I seem to be holding my emotions and action under a microscope these days. Examining them for signs of…well, I’m not sure what I’m examining them for exactly. Yet, examine I do.
Does the fact that I was able to put up the Christmas tree with no angst at all mean that I am in denial?
If I cry while driving down a snowy street looking at Christmas lights am I experiencing a crying jag or is it just normal holiday stress or is it that my meds are off?
Is the fact that there are dishes in my sink an indicator of serious depression or am I just as lazy as the ex claims or am I some really unorganized amalgam of the two?
If I’m not careful, this picking apart of every thought and deed can take up large amounts of my time – usually when I’m supposed to be sleeping. Which means I’m tired. Which means I’m more emotional. Which means I have more to pick apart. And around and around we go!!!
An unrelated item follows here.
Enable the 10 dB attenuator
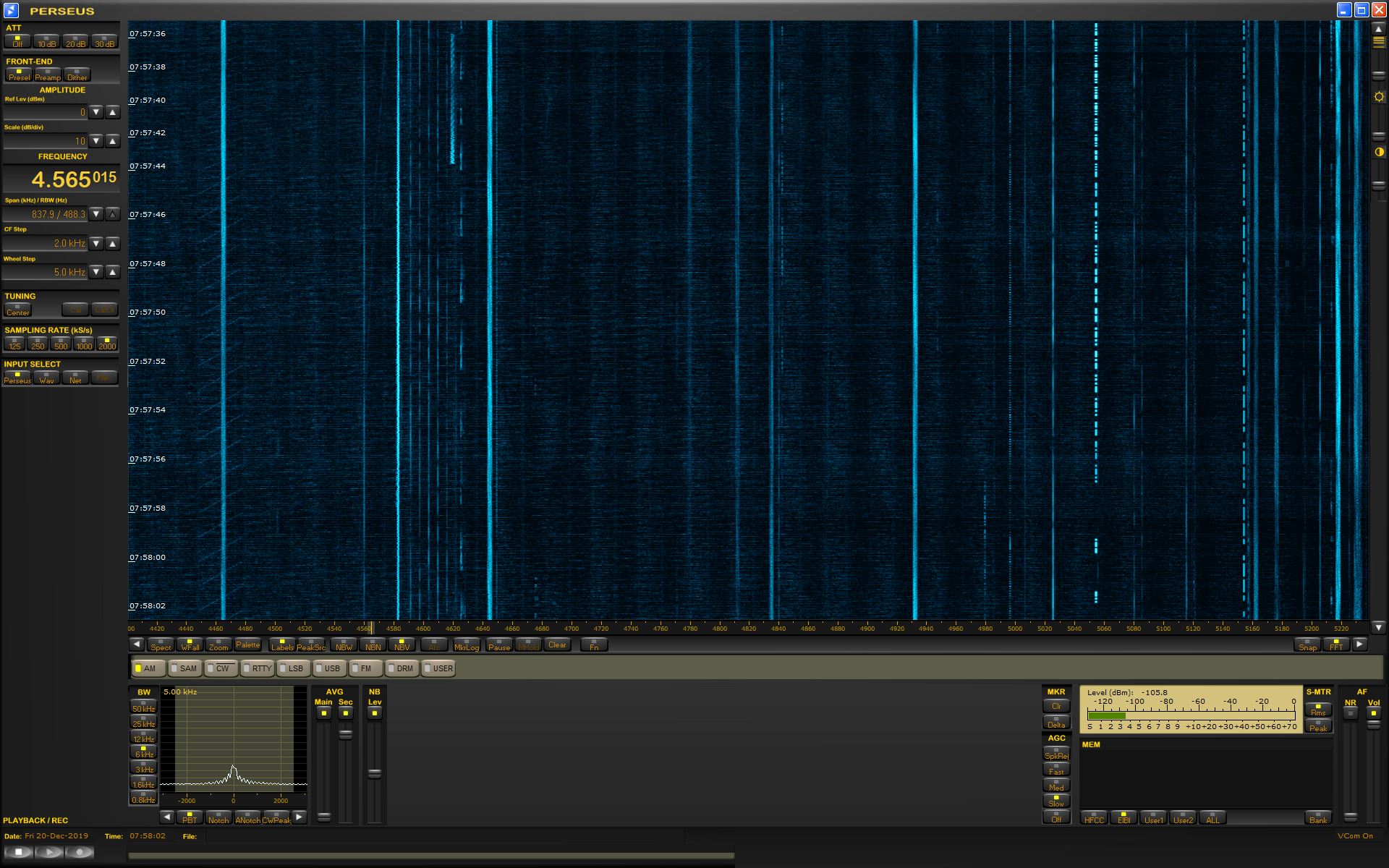tap(47, 42)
The thing is, there is no way to tell if my reactions these days are normal or not. There isn’t a guidebook for this that tells you things like: “In weeks 7 to 10 of your divorce you will feel overwhelmed by the prospect of paperwork and alternately sad and angry at your spouse.” No, the experience of divorce is as unique as the two people who are going through it.
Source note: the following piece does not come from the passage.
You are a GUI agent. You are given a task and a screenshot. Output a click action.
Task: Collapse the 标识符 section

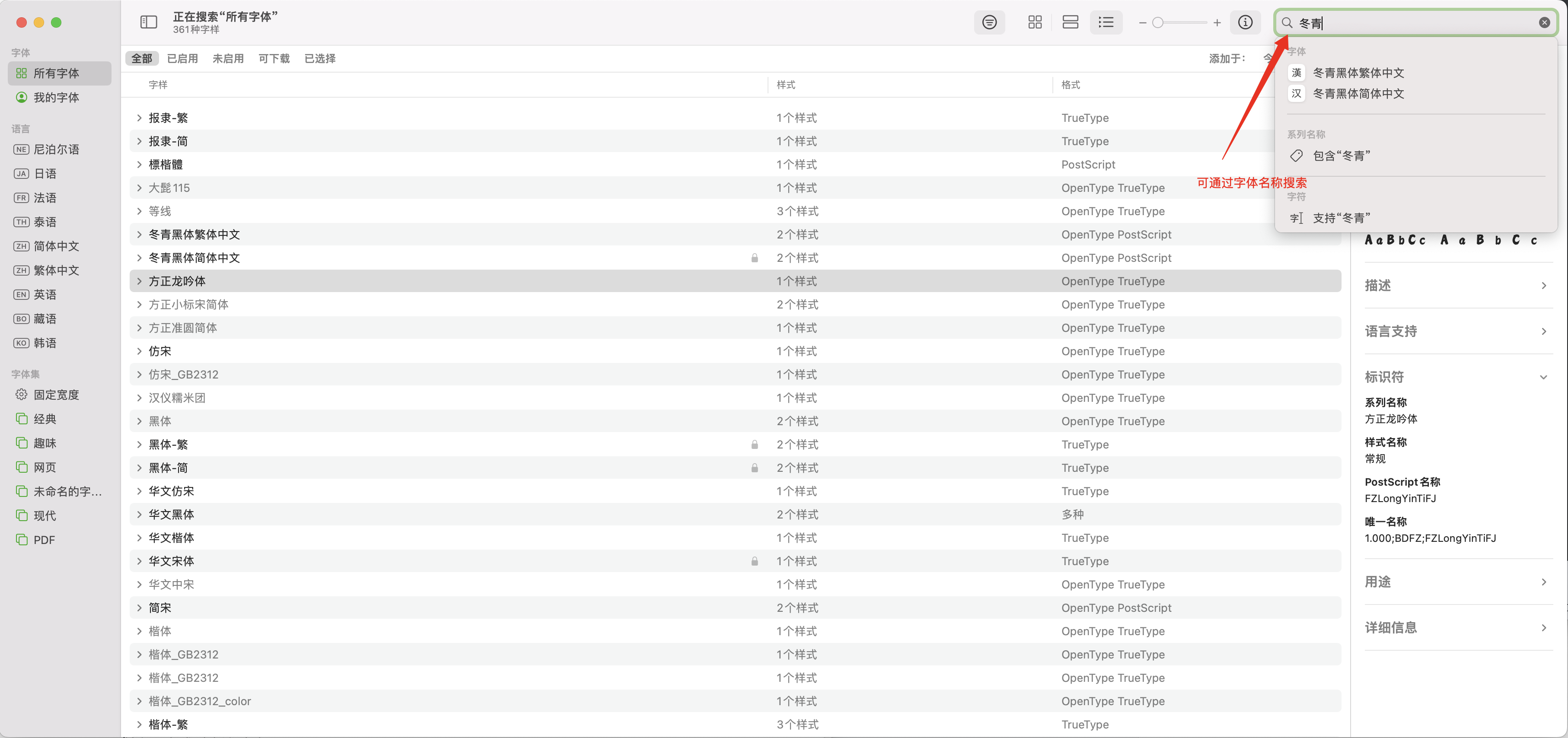(x=1543, y=377)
I think I’m weathering the storm in my own way just fine – when I can back away from the microscope, take a deep breath and look around me. So what if I had fun putting up my Christmas tree! I love Christmas trees and they make me happy. If I cry while driving, well I’m most likely just missing the tradition of seeing the lights on the houses as we drove around together. And maybe I’m not depressed OR lazy; I just hate doing dishes! I wasn’t Martha Stewart before, why do I think I should be now?
Most importantly, when I do step back, I am able to recognize that at the center of all this up and down – the eye of the storm, if you will –is the small tight kernel that is ME, waiting out these squalls and growing stronger every day.